White Lung demand attention, engaging heart-to-heart conversations while simultaneously rioting. Mish Way owns self-destruction and sticks up for friends and drafts her own rules. She invades and destroys, her voice a thunderclap in a storm of drums and guitar, cracking open brand new space. On “In Your Home,” she screams, “I will burn your throne.” It’s not quite a call to arms, yet such an assertion certainly inspires confrontation, raising hell for the sake of expressing personal agency.
I wonder if anyone in White Lung is afraid of anything.
I doubt it.
I’m afraid of speaking up, because I don’t want to sound stupid or boring. I keep quiet around most people. I’m afraid of starting a band, even though I’ve wanted to start a band for years. It’s been forever since I’ve played guitar. I don’t know how to command attention or convince anyone to listen, and I’d prefer if no one ever looked at me. I’m afraid of fucking up.

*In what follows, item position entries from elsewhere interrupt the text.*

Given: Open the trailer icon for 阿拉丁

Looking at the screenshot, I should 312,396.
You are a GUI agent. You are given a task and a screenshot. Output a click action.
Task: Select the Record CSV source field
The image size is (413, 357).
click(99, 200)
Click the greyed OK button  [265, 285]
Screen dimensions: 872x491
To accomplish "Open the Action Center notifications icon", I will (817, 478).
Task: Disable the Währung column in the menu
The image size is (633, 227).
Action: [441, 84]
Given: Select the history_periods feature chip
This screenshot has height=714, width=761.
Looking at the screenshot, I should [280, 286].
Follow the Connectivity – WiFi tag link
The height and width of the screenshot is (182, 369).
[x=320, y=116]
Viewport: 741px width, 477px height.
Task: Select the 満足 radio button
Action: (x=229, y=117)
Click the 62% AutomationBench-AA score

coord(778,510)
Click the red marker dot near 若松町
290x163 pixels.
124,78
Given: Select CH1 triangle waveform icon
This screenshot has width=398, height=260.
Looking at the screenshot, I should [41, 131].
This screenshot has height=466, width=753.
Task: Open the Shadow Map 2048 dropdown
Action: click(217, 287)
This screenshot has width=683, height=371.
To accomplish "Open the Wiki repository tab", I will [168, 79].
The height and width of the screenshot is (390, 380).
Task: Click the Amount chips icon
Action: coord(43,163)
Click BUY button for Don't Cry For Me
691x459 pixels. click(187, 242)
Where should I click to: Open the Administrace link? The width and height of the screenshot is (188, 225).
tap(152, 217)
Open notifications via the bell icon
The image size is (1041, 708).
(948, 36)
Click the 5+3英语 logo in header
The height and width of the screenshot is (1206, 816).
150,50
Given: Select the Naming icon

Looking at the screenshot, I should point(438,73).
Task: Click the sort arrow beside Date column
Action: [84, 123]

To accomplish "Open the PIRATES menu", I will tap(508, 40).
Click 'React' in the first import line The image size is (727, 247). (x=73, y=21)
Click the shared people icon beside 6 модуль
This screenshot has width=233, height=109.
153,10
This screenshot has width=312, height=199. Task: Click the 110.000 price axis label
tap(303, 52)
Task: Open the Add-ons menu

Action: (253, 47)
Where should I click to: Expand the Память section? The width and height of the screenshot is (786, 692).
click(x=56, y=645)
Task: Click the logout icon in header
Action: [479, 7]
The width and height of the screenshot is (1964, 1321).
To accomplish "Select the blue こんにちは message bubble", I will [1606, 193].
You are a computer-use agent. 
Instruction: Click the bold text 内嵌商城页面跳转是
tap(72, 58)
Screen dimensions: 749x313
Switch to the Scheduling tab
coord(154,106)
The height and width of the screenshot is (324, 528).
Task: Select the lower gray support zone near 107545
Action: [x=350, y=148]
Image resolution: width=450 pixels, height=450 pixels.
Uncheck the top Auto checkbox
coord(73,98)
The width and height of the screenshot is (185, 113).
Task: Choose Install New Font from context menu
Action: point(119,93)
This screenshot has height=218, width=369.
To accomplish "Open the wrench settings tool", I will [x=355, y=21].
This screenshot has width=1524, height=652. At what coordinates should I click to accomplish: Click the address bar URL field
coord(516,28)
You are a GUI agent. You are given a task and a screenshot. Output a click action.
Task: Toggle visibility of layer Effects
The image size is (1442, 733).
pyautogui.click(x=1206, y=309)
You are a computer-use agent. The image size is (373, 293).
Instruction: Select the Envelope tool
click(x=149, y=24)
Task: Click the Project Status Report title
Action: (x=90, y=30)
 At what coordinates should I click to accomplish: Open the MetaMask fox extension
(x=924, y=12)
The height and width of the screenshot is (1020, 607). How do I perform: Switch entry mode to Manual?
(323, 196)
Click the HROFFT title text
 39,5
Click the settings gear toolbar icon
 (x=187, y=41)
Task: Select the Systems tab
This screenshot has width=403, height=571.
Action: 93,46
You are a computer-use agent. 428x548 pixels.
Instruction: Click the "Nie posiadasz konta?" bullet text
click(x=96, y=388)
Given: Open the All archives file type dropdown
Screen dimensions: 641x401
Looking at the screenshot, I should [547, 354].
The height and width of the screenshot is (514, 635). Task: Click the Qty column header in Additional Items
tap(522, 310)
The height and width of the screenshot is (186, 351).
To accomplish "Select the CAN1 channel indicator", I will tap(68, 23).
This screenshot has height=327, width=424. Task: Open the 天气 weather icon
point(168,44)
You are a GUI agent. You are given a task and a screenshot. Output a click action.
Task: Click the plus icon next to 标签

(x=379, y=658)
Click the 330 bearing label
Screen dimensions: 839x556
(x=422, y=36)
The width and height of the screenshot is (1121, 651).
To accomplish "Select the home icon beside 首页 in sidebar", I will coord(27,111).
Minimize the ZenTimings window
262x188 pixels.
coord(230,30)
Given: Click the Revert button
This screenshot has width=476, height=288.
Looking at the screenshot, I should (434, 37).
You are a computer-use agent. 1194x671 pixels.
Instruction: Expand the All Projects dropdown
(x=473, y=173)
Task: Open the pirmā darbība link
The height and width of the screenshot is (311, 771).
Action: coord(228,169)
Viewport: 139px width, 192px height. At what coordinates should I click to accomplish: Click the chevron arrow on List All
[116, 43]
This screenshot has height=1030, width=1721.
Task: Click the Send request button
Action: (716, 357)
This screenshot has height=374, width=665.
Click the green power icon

Writing about Deep Fantasy makes me nervous, because I can’t help but think about feminism. For a long time, I wasn’t sure how to talk about feminism, because I hadn’t read much theory or listened to much Riot Grrrl, and I didn’t want to sound uninformed or irrelevant or weird. Yet, I’ve recently realized that I can learn from anyone, including myself, that I can study my own experiences alongside whatever texts and albums I’ve chosen to compile. When I listen to Deep Fantasy, I know that I’m not alone when I’m feeling angry or crazy, and I know that I’m not wrong either.